More kids may be dressing up as superheroes than princesses for Halloween this year, but lots of children still want to dress up as sparkly, tiara-sporting royalty — including boys. This Irish toy ad featuring a boy dressed up as a princess is making waves online, with many viewers applauding its stereotype-smashing hero. This (fictional) kid doesn’t seem like a rebel or trailblazer, so much as someone who is simply too busy playing and having fun to care about restrictive, old-school gender norms. AND he apparently loves Beyoncé. Perfection.

Smyths Toys, which sells products in the Ireland and the UK, posted the new animated ad on Monday. The 40-second clip stars a little boy named “Oscar,” singing an updated version of Beyonce’s “If I Were A Boy,” called “If I Were A Toy” (naturally). He sings about different toys he’d like to be and play with, and imagines himself as a rocket, Lego builder, dancer, motorcycle rider, and Millennium Falcon pilot. And nestled in there with the other lyrics is a line saying he’d “be the queen of the land.” Suddenly, Oscar is in a pink, glittery dress and tiara, waving to his pink and blue subjects, who all happen to be Furbies (because why not, right?).

My favorite aspect of this video is that the moment when Oscar appears in a dress isn’t presented as some momentous, earth-shattering occasion. The commercial doesn’t stop and say, “HELLO THERE. DO YOU SEE HOW PROGRESSIVE WE ARE? Do you see it? Y’all, it's a BOY in a DRESS.” Instead, it just happens there in the middle, without fanfare, as if it’s totally normal for a kid to make believe that he’s all sorts of different things and people. (And it is normal.)

One minute Oscar's a rocket, the next he’s a queen, the next he’s piloting the Millennium Falcon. The only thing that would make it better would be if he were a queen and the pilot of the Millennium Falcon at the same time, which, when I was a kid, would pretty much have summed up my ultimate make-believe fantasy.

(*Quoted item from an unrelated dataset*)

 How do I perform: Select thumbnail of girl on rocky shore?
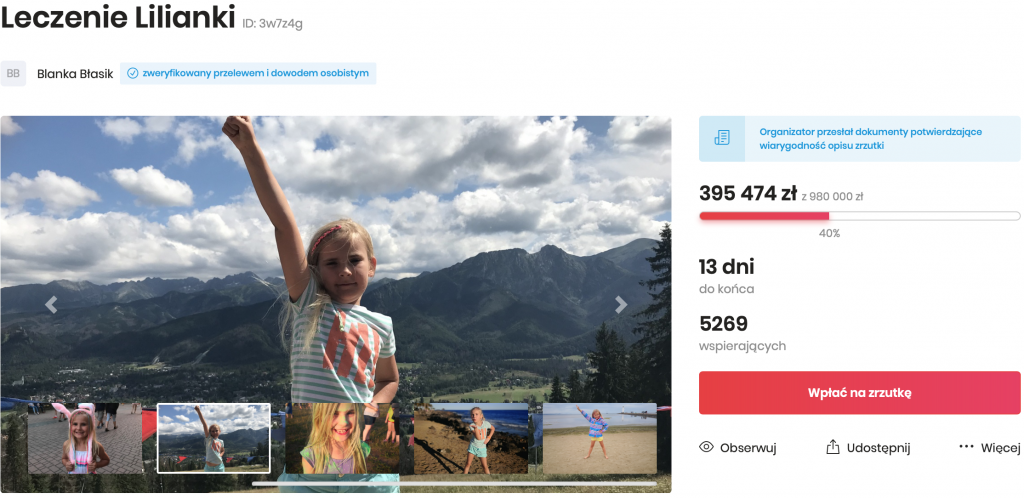(x=470, y=438)
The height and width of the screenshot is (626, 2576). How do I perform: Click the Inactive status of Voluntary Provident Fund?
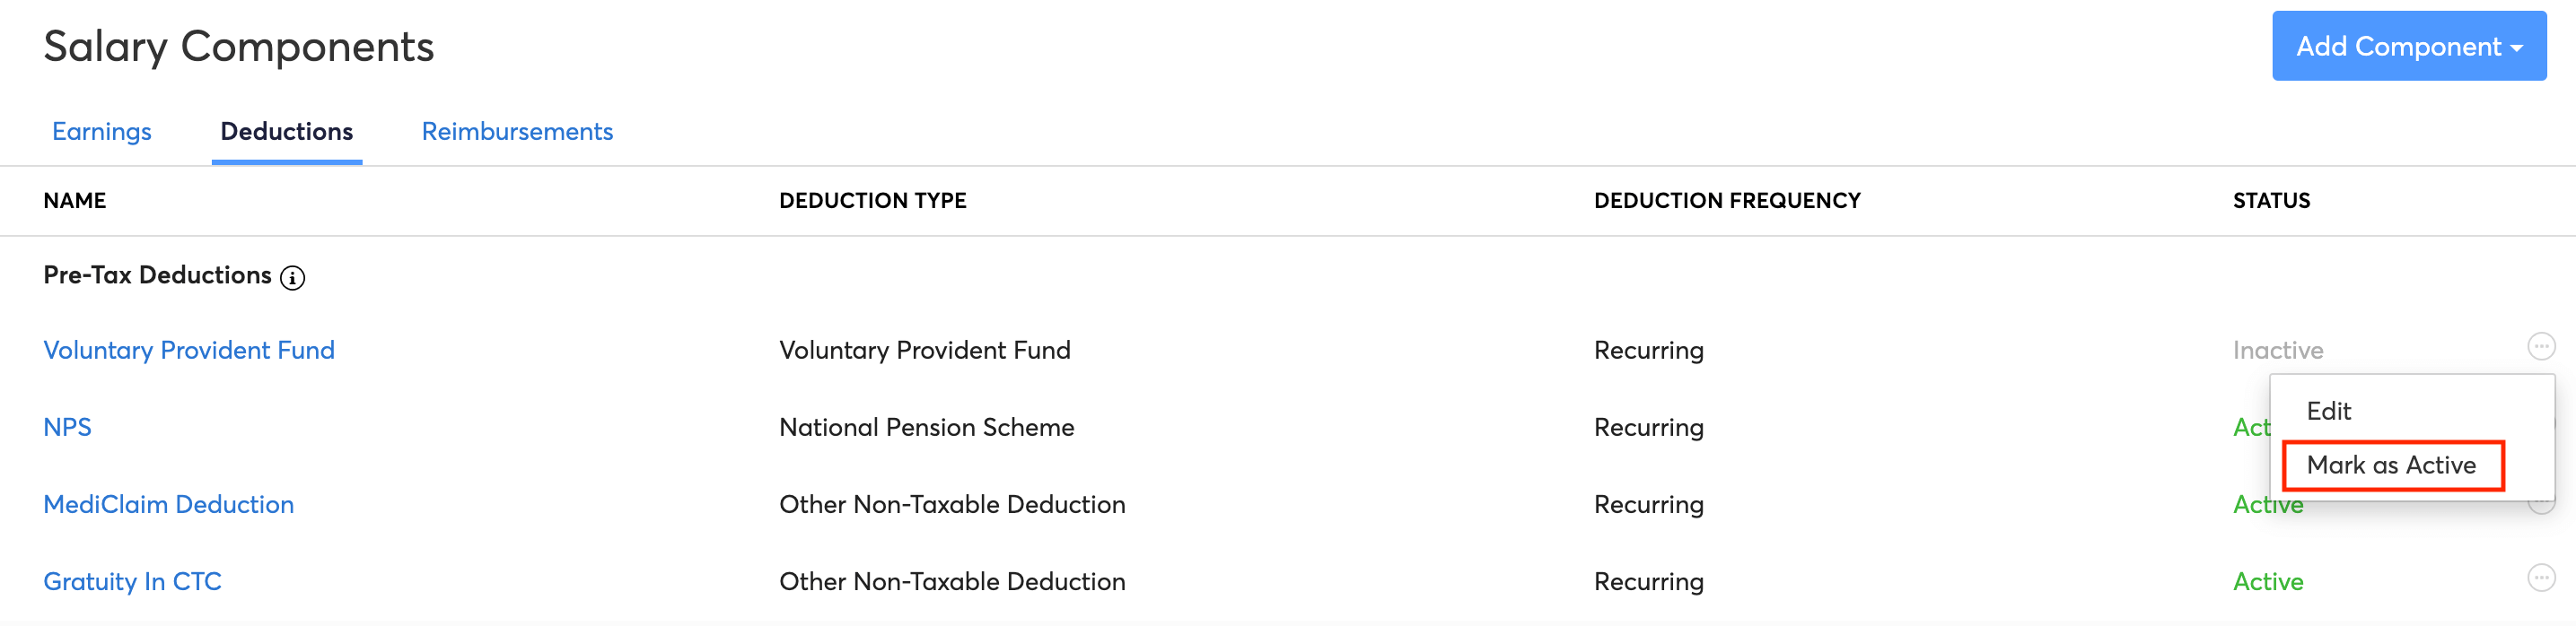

People are loving the ad's stereotype-breaking approach on Twitter:

Here's hoping that this awesome ad's success will encourage other retailers to think about how they might be perpetuating repressive gender norms in their marketing. Because at the end of the day, kids should feel free to explore different ideas and try on different identities as they see fit — and if that involves a sparkly pink dress and a crown, well, why the hell not?